▶ _Texte source_:
Le cis gaze, en bref

L’an dernier, dans le cadre de mon Master en études de genre, littérature et culture, j’ai rédigé un mémoire intitulé “Le cis gaze reflété au cinéma”. En 200 pages, je reviens sur plusieurs années de représentations de personnages trans’, sur grand écran, en m’appuyant sur des exemples précis. Pour faciliter l’accessibilité de ce travail, cet article va revenir rapidement sur le pourquoi du cis gaze, sa définition et ses caractéristiques.

À force de regarder des films centrés sur des personnages trans’, on constate assez rapidement certaines récurrences :

  • les personnages sont tous hormonés ou bien il s’agit de l’enjeu du film ;
  • tout le monde est hétérosexuel ;
  • les trans’ n’ont pas d’ami-e-s trans’ et vivent seulement entouré-e-s de cis qui souffrent de leurs transitions ;
  • les médecins sont omniprésent-e-s ;
  • les personnages détestent leurs corps ;
  • tout le monde est binaire ;
  • tous ces films sont des drames…

Écrire ces histoires et mettre en scène ces récurrences, cela donne une vision restreinte et souvent blessante de ce que sont les transidentités. Ces films découlent d’une vision ciscentrée, elle-même inscrite dans un système cisnormatif, c’est-à-dire qui défini la norme par défaut comme cis. C’est à partir de ce constat qu’il faut penser la notion de cis gaze.

La notion de cis gaze pré-existe à cette recherche, parce que le regard cis, avant d’être un procédé cinématographique et narratif, inconscient ou non, c’est une réalité. C’est le regard quotidien des personnes cis sur nos corps et sur nos vies de personnes trans’.

Définition du cis gaze

Cette notion se base également sur les écrits de Nissa Mitchell, écrivaine et musicienne, et de Julia Serano, chercheuse et militante trans-bi. La première écrit en 2017, dans TransSubstantiation, que « le cis gaze fait référence aux moyens mis en oeuvre pour présenter les personnes trans’ comme si elles existaient uniquement pour satisfaire le voyeurisme des personnes cis et pour les divertir »1. La seconde souligne notamment, dans son Manifeste d’une femme trans, que cette vision tend à naturaliser les identités cis et à artificialiser les identités trans’2.

Enfin, le cis gaze, c’est surtout un amas de fantasmes, ou comme le dit Ray Filar : « la “transition”, le “changement de sexe”, et même dans une certaine mesure le “coming out” sont des fantasmes cis. Ce sont des fantasmes cis qui effacent les processus par lesquels les personnes cis façonnent également leur propre genre »3.

▶ _À faire_:
1. Selon le texte sur le cis gaze, dans quel ouvrage Julia Serano souligne-t-elle que cette vision tend à naturaliser les identités cis ?
2. Recopiez mot pour mot le passage du texte sur le cis gaze qui commence aux mots « La notion de cis gaze pré-existe » et s’arrête après « les identités trans’2. ».

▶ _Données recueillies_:

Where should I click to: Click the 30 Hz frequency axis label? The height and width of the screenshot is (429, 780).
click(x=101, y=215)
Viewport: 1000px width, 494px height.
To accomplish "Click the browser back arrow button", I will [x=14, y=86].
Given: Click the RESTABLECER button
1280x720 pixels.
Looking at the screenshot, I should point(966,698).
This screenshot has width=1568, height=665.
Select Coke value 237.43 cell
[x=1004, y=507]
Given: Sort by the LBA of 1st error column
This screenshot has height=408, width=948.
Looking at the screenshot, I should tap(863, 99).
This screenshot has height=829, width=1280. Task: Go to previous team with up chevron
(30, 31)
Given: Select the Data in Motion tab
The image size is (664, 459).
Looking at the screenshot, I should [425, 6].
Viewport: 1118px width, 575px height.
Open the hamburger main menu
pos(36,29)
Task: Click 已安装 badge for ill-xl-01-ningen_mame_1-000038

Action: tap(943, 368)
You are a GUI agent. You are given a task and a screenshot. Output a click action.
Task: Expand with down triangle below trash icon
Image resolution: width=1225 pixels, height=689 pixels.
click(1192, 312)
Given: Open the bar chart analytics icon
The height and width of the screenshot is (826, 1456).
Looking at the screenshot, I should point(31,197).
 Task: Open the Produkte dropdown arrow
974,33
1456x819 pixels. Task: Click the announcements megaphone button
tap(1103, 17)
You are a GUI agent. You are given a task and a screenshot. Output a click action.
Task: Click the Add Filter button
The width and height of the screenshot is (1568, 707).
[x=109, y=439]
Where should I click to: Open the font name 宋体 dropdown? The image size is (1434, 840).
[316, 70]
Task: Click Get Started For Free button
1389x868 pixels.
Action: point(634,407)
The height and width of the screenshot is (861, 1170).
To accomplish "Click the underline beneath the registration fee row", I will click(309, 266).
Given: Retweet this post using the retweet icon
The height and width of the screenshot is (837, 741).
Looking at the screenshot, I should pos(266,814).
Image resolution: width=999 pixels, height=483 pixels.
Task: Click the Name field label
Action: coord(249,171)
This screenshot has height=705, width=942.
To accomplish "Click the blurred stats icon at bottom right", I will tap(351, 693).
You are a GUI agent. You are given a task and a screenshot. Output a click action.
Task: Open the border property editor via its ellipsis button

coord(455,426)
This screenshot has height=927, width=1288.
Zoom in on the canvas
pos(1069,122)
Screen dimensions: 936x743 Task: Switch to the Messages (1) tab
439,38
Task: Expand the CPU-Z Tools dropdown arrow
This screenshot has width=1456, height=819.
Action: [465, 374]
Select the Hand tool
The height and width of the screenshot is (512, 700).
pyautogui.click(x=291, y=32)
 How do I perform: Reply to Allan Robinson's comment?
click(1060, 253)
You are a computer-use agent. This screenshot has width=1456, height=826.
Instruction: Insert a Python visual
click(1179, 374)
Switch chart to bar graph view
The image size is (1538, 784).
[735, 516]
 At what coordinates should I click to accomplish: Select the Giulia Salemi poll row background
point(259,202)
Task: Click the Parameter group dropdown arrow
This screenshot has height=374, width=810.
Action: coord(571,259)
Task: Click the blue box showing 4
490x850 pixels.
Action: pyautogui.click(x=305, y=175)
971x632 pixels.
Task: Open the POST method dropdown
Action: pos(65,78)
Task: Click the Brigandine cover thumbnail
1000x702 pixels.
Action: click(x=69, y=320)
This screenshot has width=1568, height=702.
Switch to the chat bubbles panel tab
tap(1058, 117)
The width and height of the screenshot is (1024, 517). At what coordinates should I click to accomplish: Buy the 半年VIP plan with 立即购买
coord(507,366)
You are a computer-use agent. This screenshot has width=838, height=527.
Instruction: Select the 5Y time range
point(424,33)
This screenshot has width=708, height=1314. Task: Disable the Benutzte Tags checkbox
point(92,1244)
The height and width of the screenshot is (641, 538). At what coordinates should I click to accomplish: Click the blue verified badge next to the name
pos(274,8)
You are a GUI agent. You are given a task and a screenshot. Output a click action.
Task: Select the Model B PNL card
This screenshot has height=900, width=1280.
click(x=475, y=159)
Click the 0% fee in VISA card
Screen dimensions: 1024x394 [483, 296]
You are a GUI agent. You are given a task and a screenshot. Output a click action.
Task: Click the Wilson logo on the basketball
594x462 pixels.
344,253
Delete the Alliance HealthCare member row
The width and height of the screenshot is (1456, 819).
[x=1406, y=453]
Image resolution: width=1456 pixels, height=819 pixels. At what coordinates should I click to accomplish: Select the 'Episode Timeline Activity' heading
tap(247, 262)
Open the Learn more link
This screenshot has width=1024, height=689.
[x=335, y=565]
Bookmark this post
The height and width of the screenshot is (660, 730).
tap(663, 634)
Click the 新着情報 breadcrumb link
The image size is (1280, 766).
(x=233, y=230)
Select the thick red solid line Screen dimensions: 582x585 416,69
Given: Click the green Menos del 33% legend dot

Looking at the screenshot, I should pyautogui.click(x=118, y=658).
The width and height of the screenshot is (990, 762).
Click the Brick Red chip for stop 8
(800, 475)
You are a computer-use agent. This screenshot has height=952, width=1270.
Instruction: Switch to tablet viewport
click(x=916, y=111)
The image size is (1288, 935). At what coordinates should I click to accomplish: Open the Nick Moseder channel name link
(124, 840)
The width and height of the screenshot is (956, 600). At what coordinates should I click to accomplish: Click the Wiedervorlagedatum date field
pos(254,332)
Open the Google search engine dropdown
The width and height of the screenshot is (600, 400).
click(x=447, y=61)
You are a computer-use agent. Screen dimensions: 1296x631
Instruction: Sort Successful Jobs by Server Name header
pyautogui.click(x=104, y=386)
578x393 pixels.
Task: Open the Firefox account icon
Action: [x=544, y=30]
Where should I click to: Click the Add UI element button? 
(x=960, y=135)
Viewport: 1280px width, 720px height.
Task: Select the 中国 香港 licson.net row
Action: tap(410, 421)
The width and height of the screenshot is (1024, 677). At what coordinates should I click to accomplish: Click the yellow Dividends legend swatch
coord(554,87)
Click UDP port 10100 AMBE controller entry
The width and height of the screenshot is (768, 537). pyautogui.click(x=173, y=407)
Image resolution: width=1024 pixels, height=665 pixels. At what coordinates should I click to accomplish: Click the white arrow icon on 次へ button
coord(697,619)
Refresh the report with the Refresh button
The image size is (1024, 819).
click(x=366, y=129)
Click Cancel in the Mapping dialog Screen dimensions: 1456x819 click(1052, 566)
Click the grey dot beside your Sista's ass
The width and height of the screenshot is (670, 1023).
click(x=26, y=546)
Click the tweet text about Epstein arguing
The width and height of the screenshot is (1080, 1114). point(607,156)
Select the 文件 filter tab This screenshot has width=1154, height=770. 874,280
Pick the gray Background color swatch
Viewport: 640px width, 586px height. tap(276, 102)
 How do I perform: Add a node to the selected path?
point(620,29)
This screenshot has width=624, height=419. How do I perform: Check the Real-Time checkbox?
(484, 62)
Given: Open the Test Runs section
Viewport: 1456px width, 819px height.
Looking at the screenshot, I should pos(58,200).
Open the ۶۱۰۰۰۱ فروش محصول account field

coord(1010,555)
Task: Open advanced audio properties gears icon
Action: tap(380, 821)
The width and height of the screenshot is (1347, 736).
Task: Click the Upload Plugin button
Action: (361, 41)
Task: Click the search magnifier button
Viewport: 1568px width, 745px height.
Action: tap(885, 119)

▶ _Corrigé_:
1. Dans son Manifeste d’une femme trans.

2.
La notion de cis gaze pré-existe à cette recherche, parce que le regard cis, avant d’être un procédé cinématographique et narratif, inconscient ou non, c’est une réalité. C’est le regard quotidien des personnes cis sur nos corps et sur nos vies de personnes trans’.

Définition du cis gaze

Cette notion se base également sur les écrits de Nissa Mitchell, écrivaine et musicienne, et de Julia Serano, chercheuse et militante trans-bi. La première écrit en 2017, dans TransSubstantiation, que « le cis gaze fait référence aux moyens mis en oeuvre pour présenter les personnes trans’ comme si elles existaient uniquement pour satisfaire le voyeurisme des personnes cis et pour les divertir »1. La seconde souligne notamment, dans son Manifeste d’une femme trans, que cette vision tend à naturaliser les identités cis et à artificialiser les identités trans’2.